1- Profits too skinny
2- Unknown risks (by not doing proper or enough Due Diligence.
3- Very poor credit risks
4- Improper capitalization.
Let’s look at number 4. I think it is foolish to attempt what happened here without some ability to follow through. To put yourself in the middle of a transaction where if someone doesn’t pay you, you can’t pay others is risky. To top that off by choosing as your clientele people with a proven track record of not being able or willing to pay their debts is brilliant.
Where are the reserves? Where is the ability to hold it together when a few people don’t pay? Where is the profitability to be able to fund marketing, employees and what appears to be an extravagant lifestyle?
Not only is there not money for contingencies, but little ability to fund overhead. So she bought 60-100 properties (she doesn’t even know how many) - big deal. If she is making only a thosand or two per property, there is very little cushin there. Her overhead has to eat half that at least. Her lifestyle has to eat the rest and just a few people not paying, evictions, legal fees, vacancies and she is done for.
Profitability doesn’t always come in doing more and more deals. It’s like the joke about “we’re losing money on each deal - but we’ll make it up in volume.”
The lawsuits obviously were one of the contingencies that weren’t planned for. Look at who you are dealing with - desperate sellers and desperate buyers. If something goes wrong, you can be there will be lawsuits. I won’t go into the psychology of it right now, but both of these groups are victims and anyone trying to save or help them will many times end up portrayed as the next “victimizer” who took advantage of them. It’s amazing how they can be on your doorstep begging you to save them and their property one week and on their attorney’s doorstep the next complaining you stole it. We don’t know Ms. Porter’s ethics or her thinking. It’s possible she did the best she could - under the circumstances. It is the circumstances that have a high probability of failure.

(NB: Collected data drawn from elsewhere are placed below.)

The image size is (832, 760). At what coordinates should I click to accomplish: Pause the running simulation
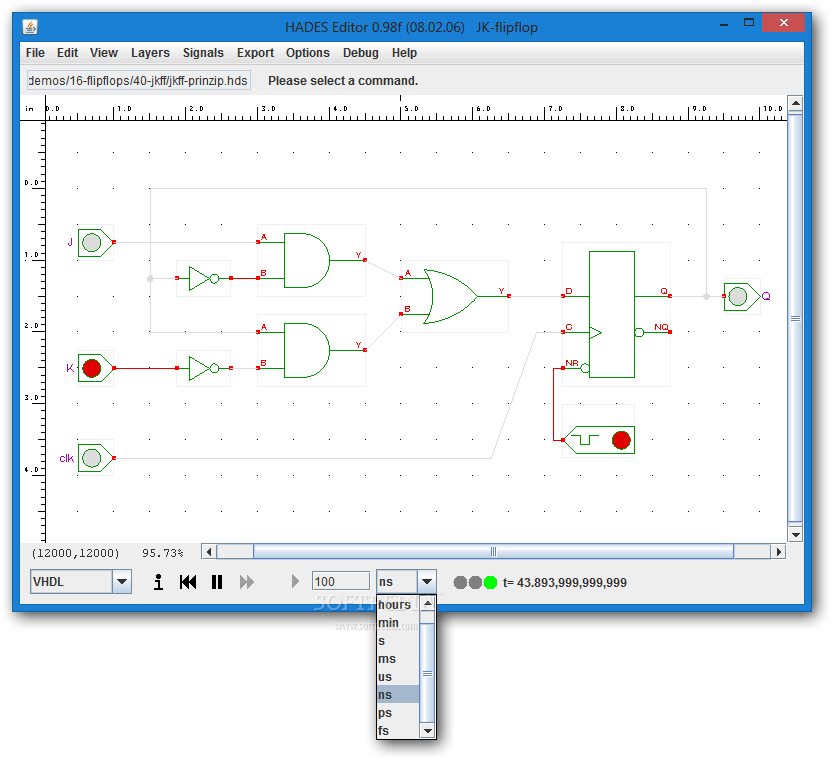(x=217, y=581)
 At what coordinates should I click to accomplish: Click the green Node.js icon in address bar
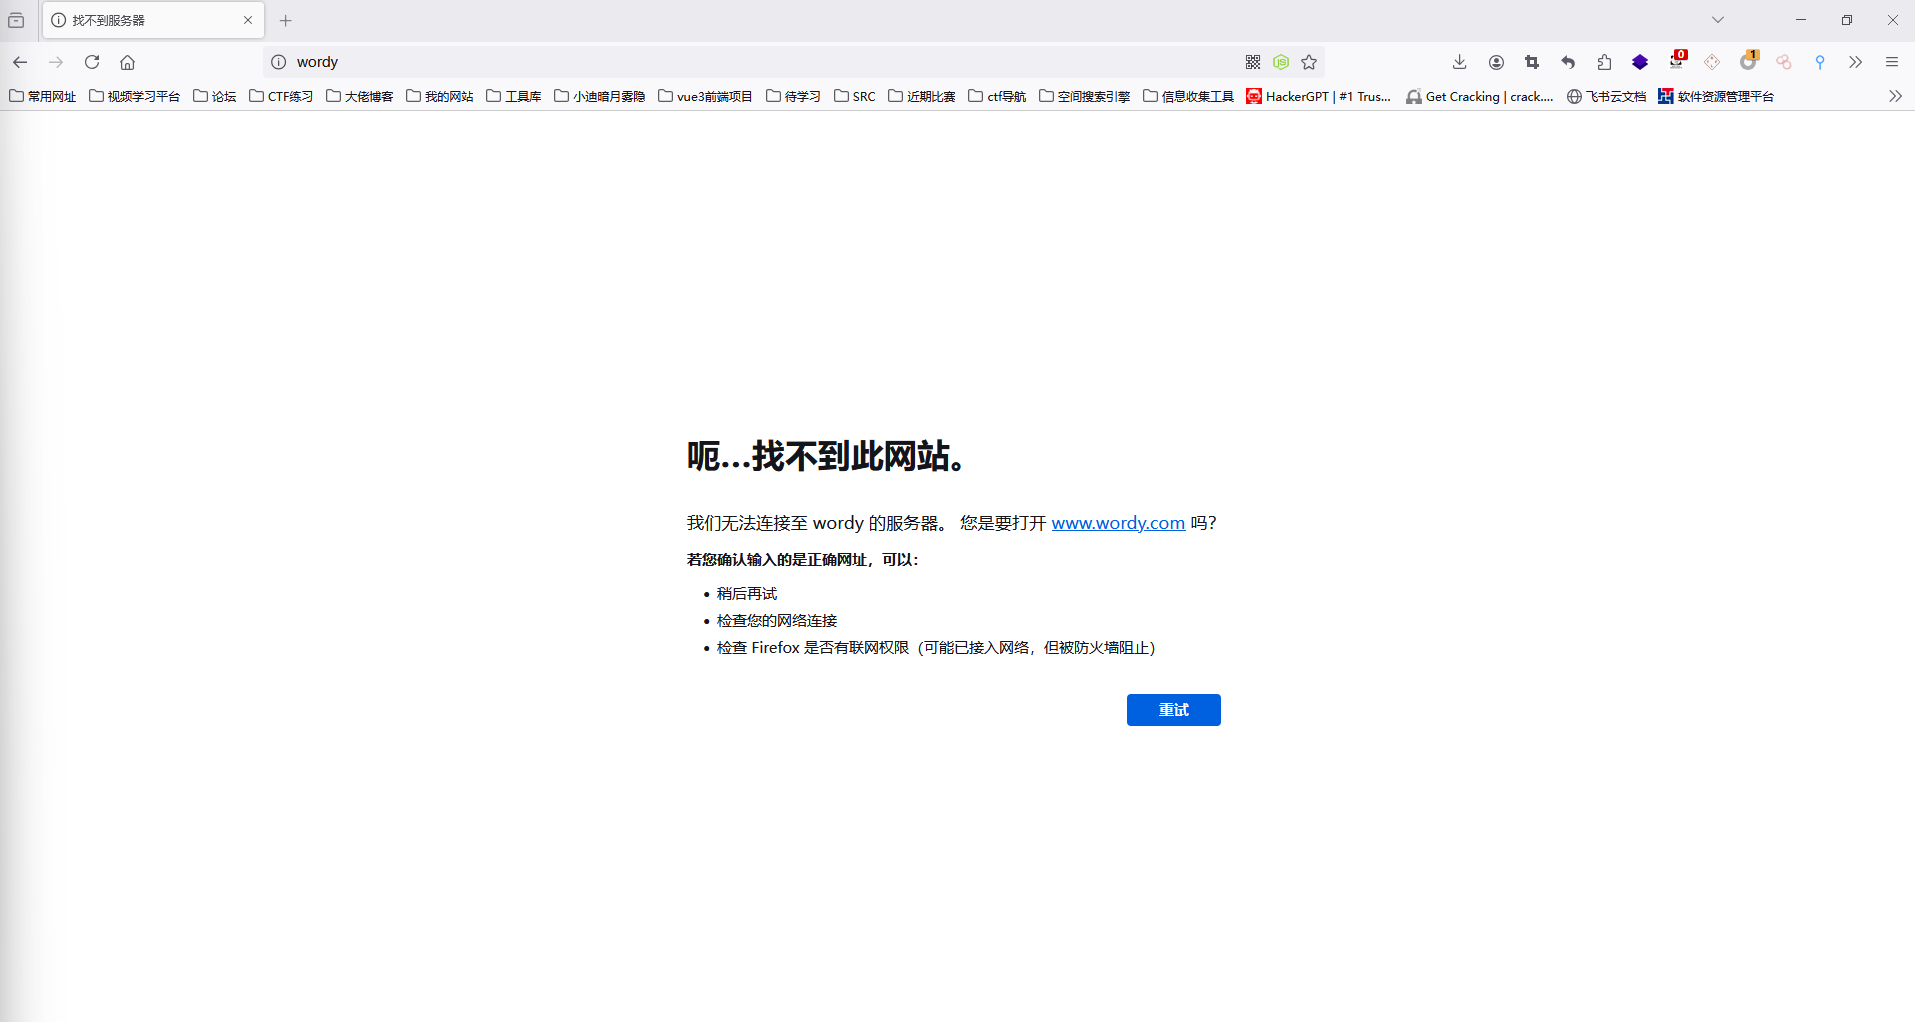[1281, 62]
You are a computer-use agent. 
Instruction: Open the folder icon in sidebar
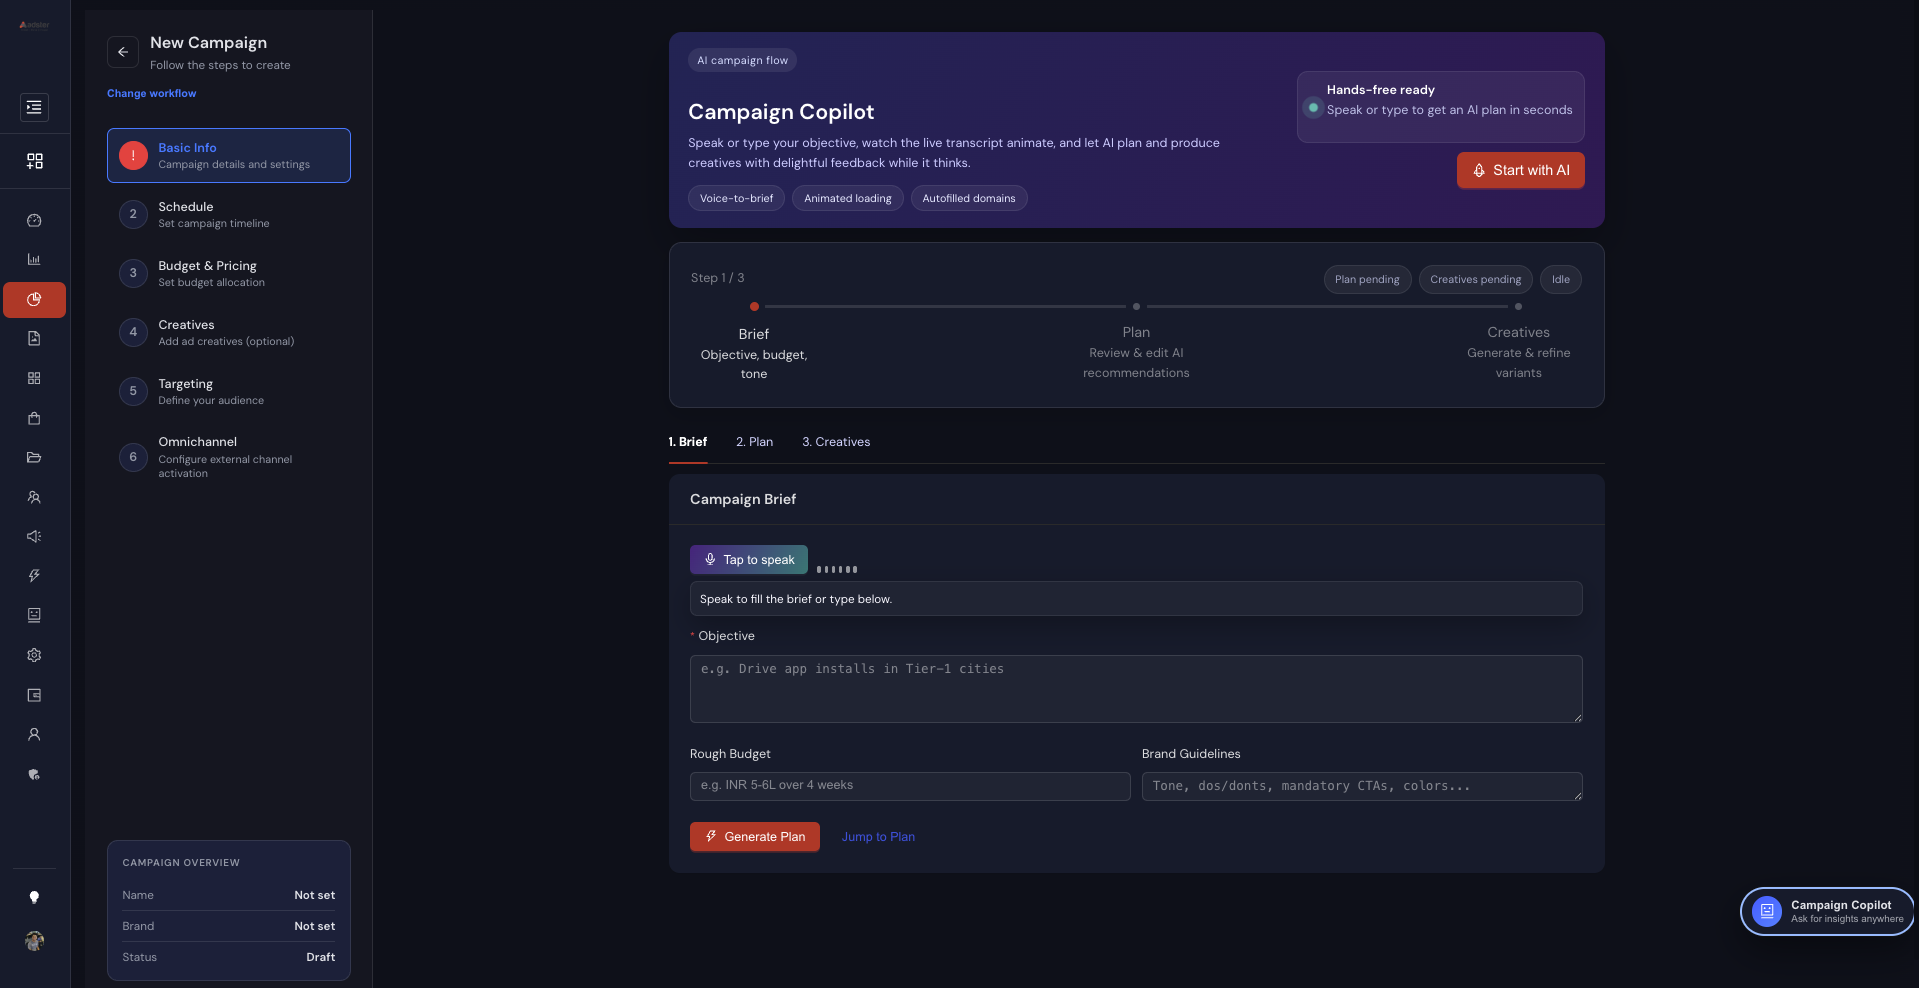point(34,457)
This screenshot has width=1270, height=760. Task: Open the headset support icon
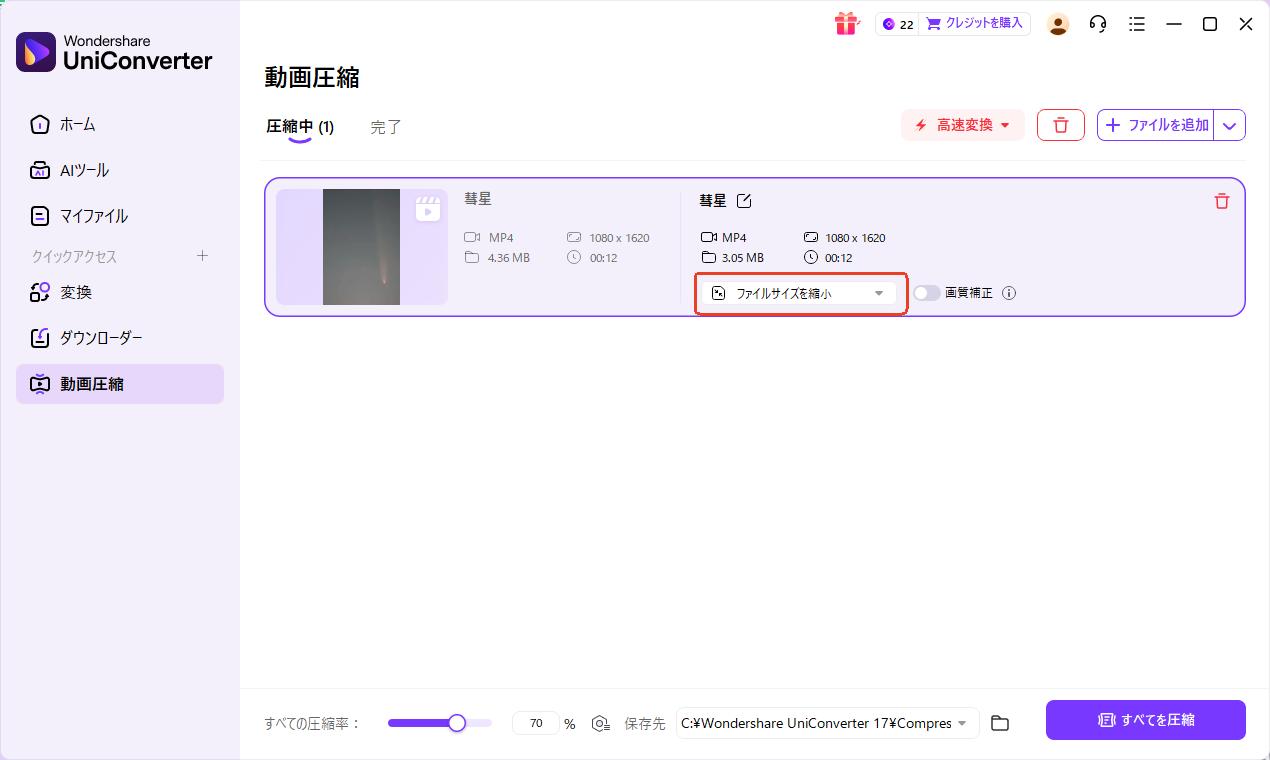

It’s not enough to learn to buy properties for little or no down. Many “no down” deals should send you running and a naive investor sometimes says “yippee” - only to inherit the previous owner’s problems. I wrote an article back in 1878, probably my first, titled “Ten ways to become a Don’t Wanter” or “Don’t-Wanter-Itis can be contageous” detailing this very thing. I’d find it and re-publish if it wasn’t on the old smoke damaged TRS80 in my basement.
You need to buy properties safely. If you are not able or trained to do the “Due diligence” that is necessary, then hire someone who can. Even when and if you become a pro at it, it can still be cheaper to have someone else. Have a checklist, make every property subject to a thorough interior and exterior inspection and then follow through. Sometimes new investors almost want to run from investigating a deal that they’ve just signed up like they just shoplifted something.
MAKE YOUR DEALS PROFITABLE! It is possible to make as much on one or a couple deals as most real estate investors make on 60-100 without anywhere near the kind of effort. It is about education - NOT SYSTEMS. Newbies are drawn to the “Step one, Step two - Here’s all you need” type pitches and courses. That MAY be good as a start, but keep it up.
True and long term profits in real estate comes from learning all you can and being a problem solver with a large toolbox of techniques, strategies and profitable methods. When you know more solutions to problems, you recognize and can solve more problems. Deals you turn down now make make you tens of thousands. Deals you are accepting may become too tiny for your future. If there’s a book you haven’t read on real estate, read it. If there is an article here you haven’t read, the read it. Take off the blinders and consider that you might not be using or doing the best, safest or most profitable techniques. Sometimes the simplest sounding techniques - or easiest to sell to customers - do not make for the safest or best long term strategy.
Anyway, that’s today’s rambling from me.